Dataset entries:
• • • • •
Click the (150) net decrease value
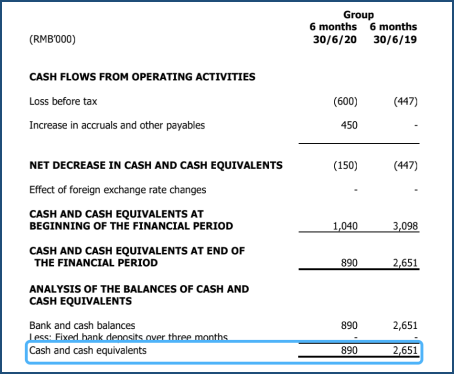Viewport: 454px width, 374px height. (x=345, y=165)
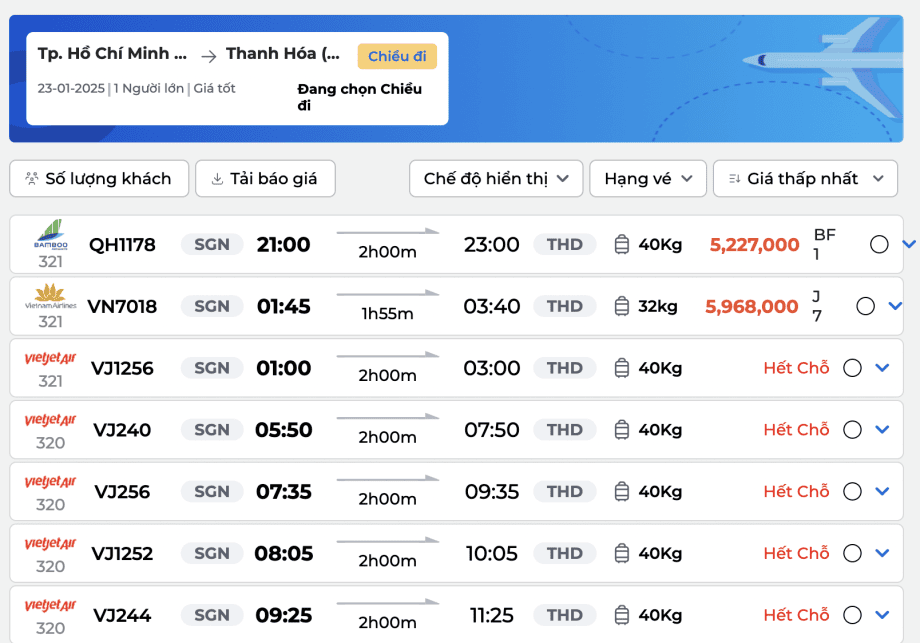This screenshot has height=643, width=920.
Task: Open the Hạng vé dropdown
Action: pyautogui.click(x=648, y=179)
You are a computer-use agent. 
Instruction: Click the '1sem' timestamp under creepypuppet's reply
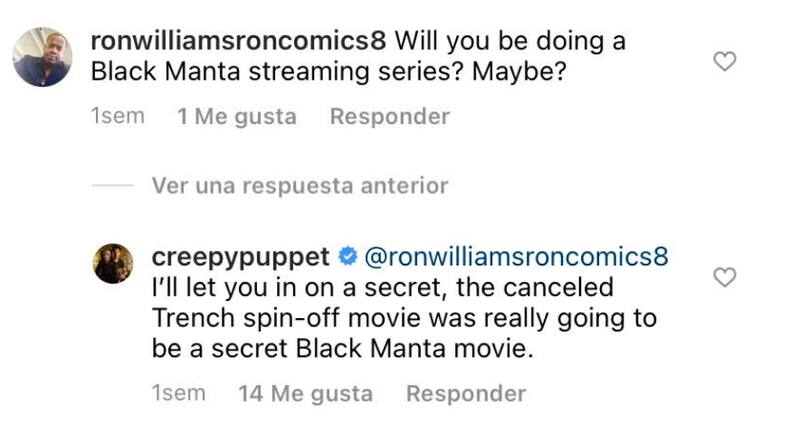[x=178, y=394]
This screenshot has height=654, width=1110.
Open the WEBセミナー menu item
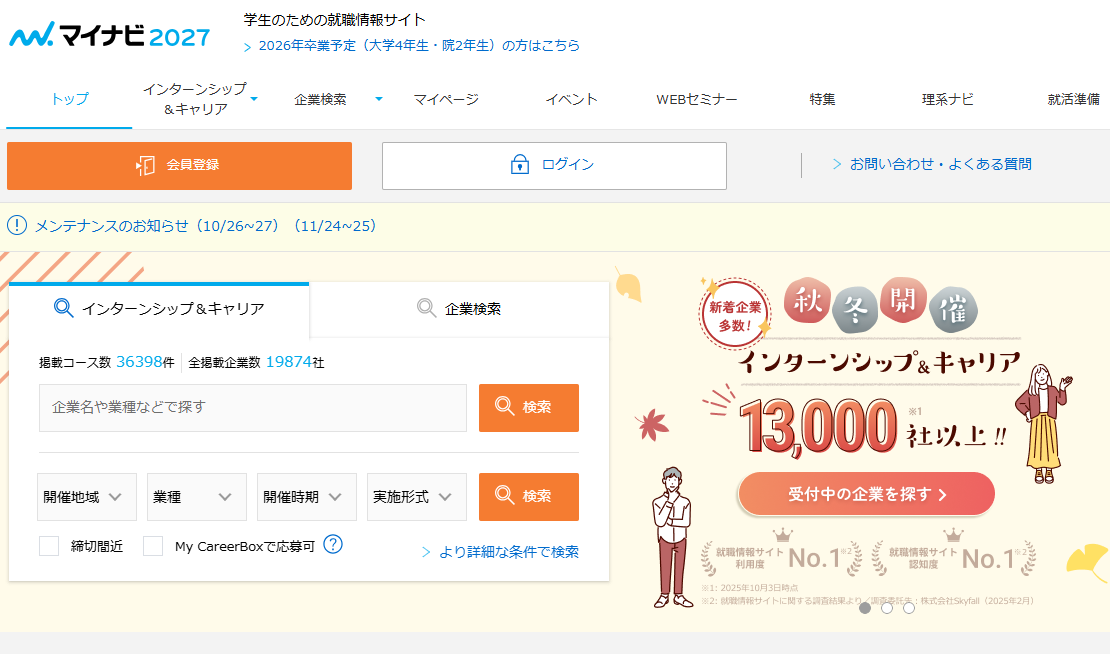(x=696, y=101)
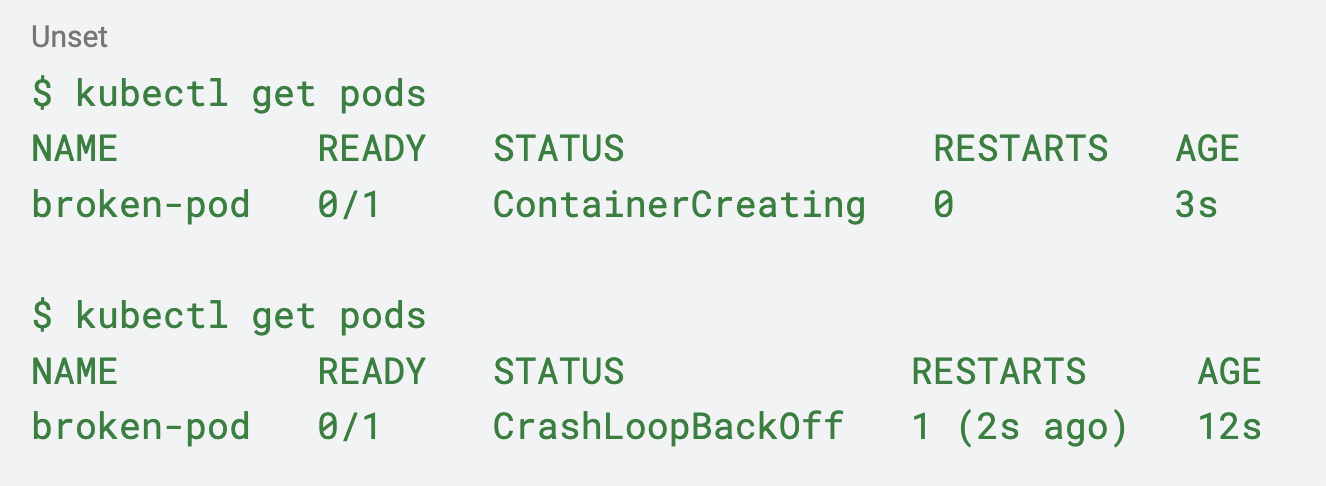1326x486 pixels.
Task: Select the CrashLoopBackOff status text
Action: tap(668, 427)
• • • • •
● **What is expected**:
Only an exact, picture-free copy of the entries counts as the answer.

● **Answer to this task**:
Click the (150) net decrease value
Viewport: 454px width, 374px height. (x=345, y=165)
This screenshot has height=643, width=920.
Task: Open the Hạng vé dropdown
Action: pyautogui.click(x=648, y=179)
You are a computer-use agent. 
Instruction: Click the '1sem' timestamp under creepypuppet's reply
[x=178, y=394]
This screenshot has height=654, width=1110.
Open the WEBセミナー menu item
(x=696, y=101)
1326x486 pixels.
Task: Select the CrashLoopBackOff status text
Action: tap(668, 427)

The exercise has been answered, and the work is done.